INFORMATION:
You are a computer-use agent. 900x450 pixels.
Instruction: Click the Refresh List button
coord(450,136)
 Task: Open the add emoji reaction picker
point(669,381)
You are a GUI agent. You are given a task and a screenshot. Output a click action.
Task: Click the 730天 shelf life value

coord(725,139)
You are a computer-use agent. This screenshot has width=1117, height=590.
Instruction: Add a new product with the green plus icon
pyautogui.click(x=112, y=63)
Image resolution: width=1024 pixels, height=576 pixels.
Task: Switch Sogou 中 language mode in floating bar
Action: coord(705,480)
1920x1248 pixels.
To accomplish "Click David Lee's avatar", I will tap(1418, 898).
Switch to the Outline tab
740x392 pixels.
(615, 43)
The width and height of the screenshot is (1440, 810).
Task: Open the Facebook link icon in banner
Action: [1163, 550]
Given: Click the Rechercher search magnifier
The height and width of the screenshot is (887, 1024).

WHAT THE TASK REQUIRES: Report how many lines of the entries above contain "computer", and give no other output.

FINAL ANSWER: 2